WHAT THIS TASK INVOLVES: In the data that follows, every line containing the word "computer" should be returned.

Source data
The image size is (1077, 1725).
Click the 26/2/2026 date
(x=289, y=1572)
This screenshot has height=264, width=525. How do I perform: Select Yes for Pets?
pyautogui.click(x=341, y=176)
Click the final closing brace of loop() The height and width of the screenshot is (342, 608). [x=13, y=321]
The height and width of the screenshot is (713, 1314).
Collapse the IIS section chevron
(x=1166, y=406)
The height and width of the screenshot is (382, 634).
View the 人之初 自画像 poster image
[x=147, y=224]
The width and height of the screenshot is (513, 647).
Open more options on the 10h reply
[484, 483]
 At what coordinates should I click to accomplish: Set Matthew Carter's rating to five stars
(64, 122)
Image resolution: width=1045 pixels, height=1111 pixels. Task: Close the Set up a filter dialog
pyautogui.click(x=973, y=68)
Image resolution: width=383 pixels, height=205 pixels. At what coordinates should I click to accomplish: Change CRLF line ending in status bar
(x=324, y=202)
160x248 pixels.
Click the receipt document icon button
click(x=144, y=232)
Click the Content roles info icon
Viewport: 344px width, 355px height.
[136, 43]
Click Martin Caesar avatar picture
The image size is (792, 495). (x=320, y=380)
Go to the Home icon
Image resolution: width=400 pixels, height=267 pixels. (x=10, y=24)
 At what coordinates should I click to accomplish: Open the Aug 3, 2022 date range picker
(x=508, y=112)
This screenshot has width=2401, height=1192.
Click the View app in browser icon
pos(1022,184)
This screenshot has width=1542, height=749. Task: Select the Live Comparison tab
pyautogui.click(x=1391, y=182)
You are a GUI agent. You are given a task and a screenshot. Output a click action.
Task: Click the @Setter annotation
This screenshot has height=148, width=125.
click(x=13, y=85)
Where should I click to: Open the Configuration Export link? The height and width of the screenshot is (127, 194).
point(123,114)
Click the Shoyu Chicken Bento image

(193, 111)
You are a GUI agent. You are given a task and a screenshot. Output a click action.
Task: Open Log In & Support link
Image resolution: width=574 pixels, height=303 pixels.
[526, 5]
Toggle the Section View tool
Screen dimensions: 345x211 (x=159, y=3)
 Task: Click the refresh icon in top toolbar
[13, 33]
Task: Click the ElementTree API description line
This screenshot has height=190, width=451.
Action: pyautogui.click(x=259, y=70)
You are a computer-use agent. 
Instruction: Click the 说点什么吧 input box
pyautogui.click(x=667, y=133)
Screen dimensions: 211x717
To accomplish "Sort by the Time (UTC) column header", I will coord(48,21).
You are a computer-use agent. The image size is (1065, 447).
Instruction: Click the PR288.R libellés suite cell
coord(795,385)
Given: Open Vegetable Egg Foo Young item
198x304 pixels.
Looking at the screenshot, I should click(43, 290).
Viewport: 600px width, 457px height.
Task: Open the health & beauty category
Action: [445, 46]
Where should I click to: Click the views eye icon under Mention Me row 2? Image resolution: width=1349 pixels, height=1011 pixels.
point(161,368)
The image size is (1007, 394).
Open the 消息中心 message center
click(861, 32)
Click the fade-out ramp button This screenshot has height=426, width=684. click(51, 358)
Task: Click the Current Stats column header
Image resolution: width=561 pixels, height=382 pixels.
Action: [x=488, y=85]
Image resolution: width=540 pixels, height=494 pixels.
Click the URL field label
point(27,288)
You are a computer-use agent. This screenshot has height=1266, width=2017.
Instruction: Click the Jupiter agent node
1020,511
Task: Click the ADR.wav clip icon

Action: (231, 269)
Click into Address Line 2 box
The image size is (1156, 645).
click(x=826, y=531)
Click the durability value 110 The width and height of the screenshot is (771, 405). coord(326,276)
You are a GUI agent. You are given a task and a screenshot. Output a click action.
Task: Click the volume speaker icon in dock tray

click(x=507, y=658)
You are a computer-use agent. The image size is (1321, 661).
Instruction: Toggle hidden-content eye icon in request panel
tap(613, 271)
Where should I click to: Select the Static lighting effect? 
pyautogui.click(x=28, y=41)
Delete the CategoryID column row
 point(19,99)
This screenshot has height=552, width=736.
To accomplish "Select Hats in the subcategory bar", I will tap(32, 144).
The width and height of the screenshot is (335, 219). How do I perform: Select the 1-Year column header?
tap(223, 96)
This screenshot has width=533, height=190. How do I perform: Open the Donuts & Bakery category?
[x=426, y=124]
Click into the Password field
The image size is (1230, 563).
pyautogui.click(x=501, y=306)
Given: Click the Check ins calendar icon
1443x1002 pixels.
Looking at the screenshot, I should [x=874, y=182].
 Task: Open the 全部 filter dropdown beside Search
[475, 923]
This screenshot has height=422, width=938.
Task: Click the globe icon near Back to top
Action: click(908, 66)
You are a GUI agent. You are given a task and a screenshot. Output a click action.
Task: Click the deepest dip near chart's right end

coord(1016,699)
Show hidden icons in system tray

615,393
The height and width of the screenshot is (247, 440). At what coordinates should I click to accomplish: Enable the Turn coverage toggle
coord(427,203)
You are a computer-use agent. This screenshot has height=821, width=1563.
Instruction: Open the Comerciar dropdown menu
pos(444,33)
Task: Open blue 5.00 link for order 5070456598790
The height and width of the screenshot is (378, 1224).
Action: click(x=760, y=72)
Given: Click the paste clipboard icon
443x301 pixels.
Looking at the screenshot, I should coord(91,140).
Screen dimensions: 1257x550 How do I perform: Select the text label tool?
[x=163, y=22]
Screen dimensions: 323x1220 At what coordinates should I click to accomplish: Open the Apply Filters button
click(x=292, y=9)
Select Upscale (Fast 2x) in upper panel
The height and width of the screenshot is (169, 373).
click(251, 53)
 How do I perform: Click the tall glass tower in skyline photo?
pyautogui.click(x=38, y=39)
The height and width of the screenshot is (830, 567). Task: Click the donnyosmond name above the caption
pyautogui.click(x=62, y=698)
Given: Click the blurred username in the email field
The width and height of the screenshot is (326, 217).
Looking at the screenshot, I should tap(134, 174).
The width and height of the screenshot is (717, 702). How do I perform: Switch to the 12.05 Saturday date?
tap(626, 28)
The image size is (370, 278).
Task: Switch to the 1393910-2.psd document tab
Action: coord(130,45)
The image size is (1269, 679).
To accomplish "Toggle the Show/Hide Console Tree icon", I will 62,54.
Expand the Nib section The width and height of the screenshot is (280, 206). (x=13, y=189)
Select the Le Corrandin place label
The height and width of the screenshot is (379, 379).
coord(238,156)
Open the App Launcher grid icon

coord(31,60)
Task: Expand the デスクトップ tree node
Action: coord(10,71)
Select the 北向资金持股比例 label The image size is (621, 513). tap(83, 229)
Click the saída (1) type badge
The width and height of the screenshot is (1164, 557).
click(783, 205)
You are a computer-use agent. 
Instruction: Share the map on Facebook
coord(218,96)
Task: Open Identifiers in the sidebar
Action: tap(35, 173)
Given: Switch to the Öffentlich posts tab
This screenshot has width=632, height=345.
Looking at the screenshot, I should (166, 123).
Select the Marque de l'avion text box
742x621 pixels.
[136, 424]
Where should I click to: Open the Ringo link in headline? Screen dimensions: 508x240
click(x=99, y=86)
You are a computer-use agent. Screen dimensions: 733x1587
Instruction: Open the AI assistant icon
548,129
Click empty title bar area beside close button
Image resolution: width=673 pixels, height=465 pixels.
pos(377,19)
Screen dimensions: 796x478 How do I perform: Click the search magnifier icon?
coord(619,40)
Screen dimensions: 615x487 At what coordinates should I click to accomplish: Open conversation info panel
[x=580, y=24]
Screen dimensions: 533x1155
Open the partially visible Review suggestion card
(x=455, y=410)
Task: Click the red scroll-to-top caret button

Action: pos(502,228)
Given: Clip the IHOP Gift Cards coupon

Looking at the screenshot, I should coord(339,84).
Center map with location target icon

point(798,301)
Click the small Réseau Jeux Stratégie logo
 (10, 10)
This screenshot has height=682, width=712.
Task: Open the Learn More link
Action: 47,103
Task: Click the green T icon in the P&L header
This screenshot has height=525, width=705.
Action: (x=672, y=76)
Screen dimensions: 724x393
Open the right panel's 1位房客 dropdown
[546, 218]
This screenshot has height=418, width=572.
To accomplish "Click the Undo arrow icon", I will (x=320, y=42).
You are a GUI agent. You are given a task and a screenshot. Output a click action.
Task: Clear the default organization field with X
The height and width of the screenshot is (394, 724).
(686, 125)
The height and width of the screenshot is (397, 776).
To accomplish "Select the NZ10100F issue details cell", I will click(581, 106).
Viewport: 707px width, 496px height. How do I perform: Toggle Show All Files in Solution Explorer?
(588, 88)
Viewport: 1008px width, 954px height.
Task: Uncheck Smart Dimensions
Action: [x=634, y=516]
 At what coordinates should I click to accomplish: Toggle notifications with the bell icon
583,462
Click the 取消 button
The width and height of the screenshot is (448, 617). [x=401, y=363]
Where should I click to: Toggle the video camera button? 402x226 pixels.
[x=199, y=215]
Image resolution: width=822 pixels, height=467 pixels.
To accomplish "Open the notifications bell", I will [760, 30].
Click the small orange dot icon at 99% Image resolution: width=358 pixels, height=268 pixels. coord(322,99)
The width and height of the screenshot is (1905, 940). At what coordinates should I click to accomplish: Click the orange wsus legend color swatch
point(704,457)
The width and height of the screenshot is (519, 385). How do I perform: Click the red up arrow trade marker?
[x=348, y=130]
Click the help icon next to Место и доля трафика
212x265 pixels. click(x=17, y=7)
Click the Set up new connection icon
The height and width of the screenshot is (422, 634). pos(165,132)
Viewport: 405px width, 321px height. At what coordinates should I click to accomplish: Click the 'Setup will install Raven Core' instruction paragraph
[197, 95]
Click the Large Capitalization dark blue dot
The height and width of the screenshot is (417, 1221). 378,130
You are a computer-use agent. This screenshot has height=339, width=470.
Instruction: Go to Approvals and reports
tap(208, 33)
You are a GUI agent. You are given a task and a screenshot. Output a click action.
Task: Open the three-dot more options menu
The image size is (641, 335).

TASK OUTPUT:
You are a computer-use agent. 
You are a computer-use agent. The image size is (1065, 447).
You are a computer-use agent. This screenshot has height=1266, width=2017.
You are a computer-use agent. The image size is (1321, 661).
You are a computer-use agent. This screenshot has height=821, width=1563.
You are a computer-use agent. 
You are a computer-use agent. Screen dimensions: 733x1587
You are a computer-use agent. This screenshot has height=339, width=470.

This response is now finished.